DOES THE GERMLINE DEfiCIENCY IN TOLL-LIKE RECEPTOR (TLR)2 AFFECT THE 4-NITROQUINOLONE N-OXIDE (4-NQO)-INDUCED CARCINOGENESIS IN THE UPPER AERODIGESTIVE TRACT?

TLR2 is implicated in the development and/or progression of several cancer types. We showed recently that activated TLR2 in human TLR2-high oral squamous carcinoma cells (OSCC) directly promote their growth and survival via the extracellular regulated kinases (ERK)1/2 signaling, among other functions (Palani et al, Oncotarget 2018;9:6814-29). However, most of the mechanisms of TLR2 function in squamous carcinogenesis remain unknown. Objectives & Approach To develop protocols and cell lines for targeted studies of squamous carcinogenesis in upper aerodigestive tract (UADT), we used an established (Protocol #1) and a modified (Protocol #2) 4-NQO carcinogenesis models in wild-type, TLR2-/- and TLR4-/- mice.

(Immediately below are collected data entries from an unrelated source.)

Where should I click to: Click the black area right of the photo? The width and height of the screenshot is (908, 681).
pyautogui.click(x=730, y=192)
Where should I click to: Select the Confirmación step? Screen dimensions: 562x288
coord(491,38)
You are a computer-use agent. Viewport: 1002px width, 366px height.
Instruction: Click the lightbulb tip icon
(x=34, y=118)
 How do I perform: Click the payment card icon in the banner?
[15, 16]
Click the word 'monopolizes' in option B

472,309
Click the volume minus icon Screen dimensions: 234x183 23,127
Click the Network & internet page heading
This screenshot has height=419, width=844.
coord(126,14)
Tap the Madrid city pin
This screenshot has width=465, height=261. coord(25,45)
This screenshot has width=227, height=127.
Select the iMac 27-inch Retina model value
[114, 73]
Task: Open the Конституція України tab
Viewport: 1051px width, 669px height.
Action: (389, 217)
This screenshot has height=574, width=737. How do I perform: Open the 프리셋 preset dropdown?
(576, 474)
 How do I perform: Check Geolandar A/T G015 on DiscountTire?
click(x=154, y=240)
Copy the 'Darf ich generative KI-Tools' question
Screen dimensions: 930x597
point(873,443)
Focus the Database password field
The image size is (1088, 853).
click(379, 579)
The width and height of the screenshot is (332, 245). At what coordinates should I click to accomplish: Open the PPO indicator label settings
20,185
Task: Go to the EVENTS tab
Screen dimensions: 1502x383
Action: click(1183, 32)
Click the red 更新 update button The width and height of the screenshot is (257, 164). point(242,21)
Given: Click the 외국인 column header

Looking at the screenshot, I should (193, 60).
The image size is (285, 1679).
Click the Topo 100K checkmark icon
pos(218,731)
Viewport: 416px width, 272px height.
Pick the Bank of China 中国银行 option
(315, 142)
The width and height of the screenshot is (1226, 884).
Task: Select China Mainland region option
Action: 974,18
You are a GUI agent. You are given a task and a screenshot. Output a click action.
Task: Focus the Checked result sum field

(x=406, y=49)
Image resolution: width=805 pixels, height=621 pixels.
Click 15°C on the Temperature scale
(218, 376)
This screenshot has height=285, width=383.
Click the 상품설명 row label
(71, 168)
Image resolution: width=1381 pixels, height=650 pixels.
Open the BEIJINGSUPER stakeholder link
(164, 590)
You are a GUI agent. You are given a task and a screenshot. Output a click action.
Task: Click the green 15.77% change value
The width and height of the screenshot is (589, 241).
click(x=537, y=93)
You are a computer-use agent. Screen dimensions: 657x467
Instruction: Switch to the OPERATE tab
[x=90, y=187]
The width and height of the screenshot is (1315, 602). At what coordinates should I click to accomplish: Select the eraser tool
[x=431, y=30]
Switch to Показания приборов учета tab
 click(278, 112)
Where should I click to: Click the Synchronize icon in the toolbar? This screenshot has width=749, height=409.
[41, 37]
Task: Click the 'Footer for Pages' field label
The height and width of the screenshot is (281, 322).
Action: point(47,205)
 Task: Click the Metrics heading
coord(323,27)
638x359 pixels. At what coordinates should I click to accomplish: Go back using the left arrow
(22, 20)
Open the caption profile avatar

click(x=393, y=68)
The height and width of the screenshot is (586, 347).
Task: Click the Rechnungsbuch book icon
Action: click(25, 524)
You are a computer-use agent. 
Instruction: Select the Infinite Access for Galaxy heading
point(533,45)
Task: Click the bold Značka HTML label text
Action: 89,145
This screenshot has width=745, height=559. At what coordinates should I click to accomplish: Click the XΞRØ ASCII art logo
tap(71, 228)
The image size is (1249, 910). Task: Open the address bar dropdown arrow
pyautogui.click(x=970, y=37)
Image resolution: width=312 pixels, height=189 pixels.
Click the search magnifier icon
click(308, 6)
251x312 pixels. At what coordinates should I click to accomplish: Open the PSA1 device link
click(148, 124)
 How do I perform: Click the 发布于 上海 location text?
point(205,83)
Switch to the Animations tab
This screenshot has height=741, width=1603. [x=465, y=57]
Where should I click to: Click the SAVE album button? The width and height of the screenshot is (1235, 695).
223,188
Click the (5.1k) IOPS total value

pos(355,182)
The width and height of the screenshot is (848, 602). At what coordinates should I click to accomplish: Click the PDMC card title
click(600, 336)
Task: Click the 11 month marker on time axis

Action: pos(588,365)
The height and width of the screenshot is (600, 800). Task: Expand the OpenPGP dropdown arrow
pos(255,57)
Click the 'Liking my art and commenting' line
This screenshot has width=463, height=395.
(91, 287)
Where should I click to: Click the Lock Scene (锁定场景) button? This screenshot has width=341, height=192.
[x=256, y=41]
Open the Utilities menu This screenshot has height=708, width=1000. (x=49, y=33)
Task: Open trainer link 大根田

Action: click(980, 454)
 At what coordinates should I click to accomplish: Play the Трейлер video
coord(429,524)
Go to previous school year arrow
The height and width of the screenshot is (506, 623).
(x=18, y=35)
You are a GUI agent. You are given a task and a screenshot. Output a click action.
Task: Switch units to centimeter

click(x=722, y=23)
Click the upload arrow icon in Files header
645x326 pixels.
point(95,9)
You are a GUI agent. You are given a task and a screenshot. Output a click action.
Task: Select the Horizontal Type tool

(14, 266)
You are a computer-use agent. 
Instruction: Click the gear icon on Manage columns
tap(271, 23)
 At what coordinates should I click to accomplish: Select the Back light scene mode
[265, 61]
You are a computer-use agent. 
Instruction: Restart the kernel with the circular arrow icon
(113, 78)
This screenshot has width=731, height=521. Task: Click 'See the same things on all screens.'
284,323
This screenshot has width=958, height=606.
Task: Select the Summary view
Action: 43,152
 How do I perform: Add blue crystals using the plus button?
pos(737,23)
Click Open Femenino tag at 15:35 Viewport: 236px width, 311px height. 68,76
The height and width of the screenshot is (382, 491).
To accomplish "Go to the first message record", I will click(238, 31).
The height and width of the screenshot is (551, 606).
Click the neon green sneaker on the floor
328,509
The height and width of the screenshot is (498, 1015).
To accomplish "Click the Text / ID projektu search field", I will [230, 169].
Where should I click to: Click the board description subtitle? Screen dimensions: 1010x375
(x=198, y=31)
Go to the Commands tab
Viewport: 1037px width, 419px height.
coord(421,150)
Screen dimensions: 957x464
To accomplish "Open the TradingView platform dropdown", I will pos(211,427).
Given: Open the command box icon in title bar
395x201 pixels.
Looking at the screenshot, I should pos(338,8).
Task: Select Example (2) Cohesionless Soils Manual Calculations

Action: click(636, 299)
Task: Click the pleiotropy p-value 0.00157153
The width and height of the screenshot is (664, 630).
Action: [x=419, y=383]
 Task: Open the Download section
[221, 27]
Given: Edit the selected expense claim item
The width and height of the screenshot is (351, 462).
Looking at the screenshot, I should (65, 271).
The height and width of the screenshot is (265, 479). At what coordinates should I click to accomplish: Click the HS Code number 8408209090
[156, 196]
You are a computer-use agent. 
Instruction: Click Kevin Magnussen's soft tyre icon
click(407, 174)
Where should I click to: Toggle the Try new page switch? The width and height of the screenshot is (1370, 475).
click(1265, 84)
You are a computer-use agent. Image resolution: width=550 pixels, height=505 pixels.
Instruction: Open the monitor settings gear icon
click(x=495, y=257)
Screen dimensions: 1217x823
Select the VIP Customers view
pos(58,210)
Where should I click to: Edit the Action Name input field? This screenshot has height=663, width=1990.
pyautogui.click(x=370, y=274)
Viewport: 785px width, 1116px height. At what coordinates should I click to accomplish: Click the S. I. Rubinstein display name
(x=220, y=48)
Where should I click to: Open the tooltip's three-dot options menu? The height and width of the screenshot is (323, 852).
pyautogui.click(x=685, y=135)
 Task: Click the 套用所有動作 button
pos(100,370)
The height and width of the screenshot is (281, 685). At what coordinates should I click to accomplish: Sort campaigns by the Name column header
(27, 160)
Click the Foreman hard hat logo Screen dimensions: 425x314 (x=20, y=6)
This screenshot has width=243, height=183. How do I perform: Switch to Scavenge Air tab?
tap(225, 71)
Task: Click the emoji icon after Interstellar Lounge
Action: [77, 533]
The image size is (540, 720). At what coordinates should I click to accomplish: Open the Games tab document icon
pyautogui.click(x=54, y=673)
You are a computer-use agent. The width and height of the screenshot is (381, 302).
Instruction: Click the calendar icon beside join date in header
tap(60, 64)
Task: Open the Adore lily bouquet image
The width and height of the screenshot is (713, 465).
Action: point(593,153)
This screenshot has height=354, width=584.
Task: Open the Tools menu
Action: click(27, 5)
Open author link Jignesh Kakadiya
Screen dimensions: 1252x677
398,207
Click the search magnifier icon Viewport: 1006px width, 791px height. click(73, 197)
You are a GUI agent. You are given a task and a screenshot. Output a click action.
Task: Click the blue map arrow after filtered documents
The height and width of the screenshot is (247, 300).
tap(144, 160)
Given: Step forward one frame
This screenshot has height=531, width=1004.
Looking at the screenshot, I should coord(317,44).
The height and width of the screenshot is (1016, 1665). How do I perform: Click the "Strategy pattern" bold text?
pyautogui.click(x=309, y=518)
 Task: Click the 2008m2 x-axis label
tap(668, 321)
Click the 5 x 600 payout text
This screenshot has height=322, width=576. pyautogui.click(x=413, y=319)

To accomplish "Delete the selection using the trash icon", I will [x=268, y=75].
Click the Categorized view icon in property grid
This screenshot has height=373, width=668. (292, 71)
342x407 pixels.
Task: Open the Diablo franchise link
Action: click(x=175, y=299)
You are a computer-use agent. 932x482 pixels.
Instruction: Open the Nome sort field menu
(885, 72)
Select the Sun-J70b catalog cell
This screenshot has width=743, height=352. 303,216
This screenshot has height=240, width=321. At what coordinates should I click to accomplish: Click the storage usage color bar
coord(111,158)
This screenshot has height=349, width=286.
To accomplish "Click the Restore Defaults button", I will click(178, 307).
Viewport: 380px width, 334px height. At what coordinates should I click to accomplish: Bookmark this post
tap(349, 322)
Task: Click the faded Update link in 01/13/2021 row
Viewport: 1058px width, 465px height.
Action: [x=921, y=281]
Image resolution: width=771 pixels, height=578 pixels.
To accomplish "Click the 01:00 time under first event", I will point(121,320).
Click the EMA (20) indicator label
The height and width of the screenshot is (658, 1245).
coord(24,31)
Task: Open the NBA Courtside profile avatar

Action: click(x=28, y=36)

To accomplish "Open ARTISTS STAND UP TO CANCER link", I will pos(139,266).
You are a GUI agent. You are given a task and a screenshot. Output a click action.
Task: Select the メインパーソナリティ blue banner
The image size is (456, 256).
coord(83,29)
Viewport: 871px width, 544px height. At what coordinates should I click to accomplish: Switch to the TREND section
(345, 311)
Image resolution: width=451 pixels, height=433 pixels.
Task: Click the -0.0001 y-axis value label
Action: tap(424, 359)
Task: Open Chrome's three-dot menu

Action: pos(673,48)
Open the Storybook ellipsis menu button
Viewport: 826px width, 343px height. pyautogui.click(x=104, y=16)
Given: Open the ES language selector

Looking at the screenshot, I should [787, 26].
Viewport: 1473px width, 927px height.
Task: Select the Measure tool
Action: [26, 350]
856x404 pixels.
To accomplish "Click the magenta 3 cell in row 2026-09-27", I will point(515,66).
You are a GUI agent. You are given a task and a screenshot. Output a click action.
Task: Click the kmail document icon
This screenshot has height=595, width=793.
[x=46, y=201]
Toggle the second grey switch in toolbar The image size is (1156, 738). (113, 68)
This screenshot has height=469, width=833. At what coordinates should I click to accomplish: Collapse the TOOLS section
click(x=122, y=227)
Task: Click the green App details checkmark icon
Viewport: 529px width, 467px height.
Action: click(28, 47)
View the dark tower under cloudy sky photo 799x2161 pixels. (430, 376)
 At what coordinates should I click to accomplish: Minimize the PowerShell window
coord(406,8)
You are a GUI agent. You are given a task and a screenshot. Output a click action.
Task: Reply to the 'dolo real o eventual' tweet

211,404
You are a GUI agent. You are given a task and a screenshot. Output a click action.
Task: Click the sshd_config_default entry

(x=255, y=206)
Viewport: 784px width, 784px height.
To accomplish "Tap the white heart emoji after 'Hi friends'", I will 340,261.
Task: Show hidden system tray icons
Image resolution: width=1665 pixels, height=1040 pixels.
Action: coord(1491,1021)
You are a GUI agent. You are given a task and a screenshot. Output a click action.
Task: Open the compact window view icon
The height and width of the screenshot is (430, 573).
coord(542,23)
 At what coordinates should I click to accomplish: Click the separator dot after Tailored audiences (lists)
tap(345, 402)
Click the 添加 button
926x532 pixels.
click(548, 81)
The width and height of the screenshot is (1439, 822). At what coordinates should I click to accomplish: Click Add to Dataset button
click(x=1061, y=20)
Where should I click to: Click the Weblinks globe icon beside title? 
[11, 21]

Protocol #1 included carcinogen alone x 10 weeks, followed by 10% ethanol for 26 wks total. Protocol #2 included carcinogen and 5% ethanol x 19 weeks total. The study was approved by AU IACUC. Results Both protocols produced epithelial dysplasia and SCC in the oral and esophageal mucosae. In Protocol #1, fewer SCC developed in the absence of TLR2 than in the WT hosts (p=0.03). In contrast, Protocol #2 produced somewhat fewer SCC in WT hosts than in either TLR2-/- or TLR4-/- hosts (difference not significant). Moreover, there was marked intraepithelial exocytosis of leukocytes throughout the UADT in Protocol #2, irrespective of TLR expression. This contrasted with minimal exocytosis induced by Protocol #1. The characterization of the mucosal inflammation is ongoing. In addition, two OSCC cell lines were established for use in orthotopic models. Conclusions 1) The two protocols induced UADT SCC, but differed in the levels of mucosal inflammation. 2) TLR2 may have contributed to carcinogenesis in Protocol #1, but not in Protocol #2. 3) The specific roles of TLR in mucosal squamous carcinogenesis may depend upon additional factors, such as inflammation.